Judge clears release of LI immigrant detained after stop for broken headlight

ByEyewitness News WABC logo
Thursday, November 29, 2018
Immigrant detained after stop for broken headlight released
Jim Dolan spoke with the immigrant who was released and returned home to his family.

CENTRAL ISLIP, Long Island (WABC) -- An undocumented immigrant jailed and separated from his wife and two children for several months has been reunited with his family after a judge agreed to release him on bail.

There was happiness and joy Wednesday for Yeny Iniguez and her sister-in-law Rosa Orellana.

An immigration judge approved a $4,000 bond that clears the release of their husband and brother Felipe Iniguez from an Orange County jail.

"Oh my God, I didn't know if at the time to cry, to scream, to laugh. Oh my God, I was in shock," said Rosa Orellana.

Joe Torres reports on a detained immigrant from Long Island who will now be released.

It was back in May when a village of Lloyd Harbor police officer stopped the undocumented Ecuadorian immigrant for a burned-out headlight.

The 49-year-old resolved the matter that very same day, but local police notified federal authorities.

Three months later, ICE agents detained Iniguez on a deportation order dating back to 2001, an order he never knew about.

"It's a feeling I can't even express," said Felipe. "Like, what's going on with me?"

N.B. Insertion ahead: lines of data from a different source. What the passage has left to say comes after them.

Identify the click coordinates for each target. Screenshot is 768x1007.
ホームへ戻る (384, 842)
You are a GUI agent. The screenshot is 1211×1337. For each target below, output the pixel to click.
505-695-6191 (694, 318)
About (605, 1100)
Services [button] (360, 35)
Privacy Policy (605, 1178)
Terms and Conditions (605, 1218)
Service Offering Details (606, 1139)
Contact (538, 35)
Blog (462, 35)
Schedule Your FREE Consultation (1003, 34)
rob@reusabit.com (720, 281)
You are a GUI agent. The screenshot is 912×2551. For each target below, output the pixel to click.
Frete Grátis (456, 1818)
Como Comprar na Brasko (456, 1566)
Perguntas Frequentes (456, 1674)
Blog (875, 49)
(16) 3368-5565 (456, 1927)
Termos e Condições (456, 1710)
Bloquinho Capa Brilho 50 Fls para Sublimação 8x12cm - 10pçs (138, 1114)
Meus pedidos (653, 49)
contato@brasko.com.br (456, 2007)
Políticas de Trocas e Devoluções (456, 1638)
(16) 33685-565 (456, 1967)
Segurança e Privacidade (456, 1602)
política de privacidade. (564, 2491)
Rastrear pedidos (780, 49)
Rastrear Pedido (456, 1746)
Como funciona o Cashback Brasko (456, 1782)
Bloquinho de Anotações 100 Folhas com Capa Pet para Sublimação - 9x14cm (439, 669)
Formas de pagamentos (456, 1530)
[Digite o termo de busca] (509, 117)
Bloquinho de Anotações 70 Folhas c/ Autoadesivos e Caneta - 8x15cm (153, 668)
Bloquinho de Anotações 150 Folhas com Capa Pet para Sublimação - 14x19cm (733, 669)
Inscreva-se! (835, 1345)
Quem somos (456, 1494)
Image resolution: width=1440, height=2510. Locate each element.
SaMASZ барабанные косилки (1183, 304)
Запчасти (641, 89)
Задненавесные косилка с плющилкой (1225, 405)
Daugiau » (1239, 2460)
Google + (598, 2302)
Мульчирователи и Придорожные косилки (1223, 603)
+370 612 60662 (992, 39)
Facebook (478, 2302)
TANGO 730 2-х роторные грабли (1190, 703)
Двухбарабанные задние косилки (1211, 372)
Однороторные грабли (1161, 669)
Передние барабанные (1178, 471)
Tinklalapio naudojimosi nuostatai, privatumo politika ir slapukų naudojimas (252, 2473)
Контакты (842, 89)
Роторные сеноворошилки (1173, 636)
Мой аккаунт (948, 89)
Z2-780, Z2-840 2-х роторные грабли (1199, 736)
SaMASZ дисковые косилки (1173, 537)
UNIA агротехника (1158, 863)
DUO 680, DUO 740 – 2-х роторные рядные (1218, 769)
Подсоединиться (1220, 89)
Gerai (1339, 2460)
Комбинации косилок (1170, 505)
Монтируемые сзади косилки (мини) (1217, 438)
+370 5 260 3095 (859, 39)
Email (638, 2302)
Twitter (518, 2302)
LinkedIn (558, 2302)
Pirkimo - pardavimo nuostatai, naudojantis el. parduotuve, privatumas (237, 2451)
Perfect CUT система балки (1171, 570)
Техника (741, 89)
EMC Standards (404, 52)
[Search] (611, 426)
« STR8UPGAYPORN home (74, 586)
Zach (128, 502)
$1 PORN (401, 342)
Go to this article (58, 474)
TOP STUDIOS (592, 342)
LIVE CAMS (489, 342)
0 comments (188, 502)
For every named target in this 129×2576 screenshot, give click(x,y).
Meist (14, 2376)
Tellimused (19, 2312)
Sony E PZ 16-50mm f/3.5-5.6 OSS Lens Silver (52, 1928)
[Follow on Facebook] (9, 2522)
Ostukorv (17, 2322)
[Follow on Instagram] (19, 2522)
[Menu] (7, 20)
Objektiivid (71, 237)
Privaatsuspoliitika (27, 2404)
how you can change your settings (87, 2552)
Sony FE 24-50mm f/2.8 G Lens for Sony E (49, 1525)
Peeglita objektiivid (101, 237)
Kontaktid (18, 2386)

"All the papers were given to the INS, pre DHS, said that he was going to be living in Patchogue. So he actually never got notice," said immigration attorney Eric Horn.

After his months behind bars, Iniguez knows one thing about jail. "It's a place I don't belong," he said.

Iniguez lives in Central Islip. He's married, works as a carpenter and pays his taxes. Furthermore, says his lawyer, his petition for legal residency has been progressing for more than a year.

"What we want is to give us the opportunity to continue with his case so that he could legalize his situation here", his wife told us in Spanish outside federal court Wednesday afternoon. "That's what we want."

Iniguez said he is hopeful his family's nightmare is over.

"I came here like most immigrants have been doing for hundreds of years, search for a better life." ("Did you find it here?", we asked.) "I think I did," he said. "I think my dream is still on."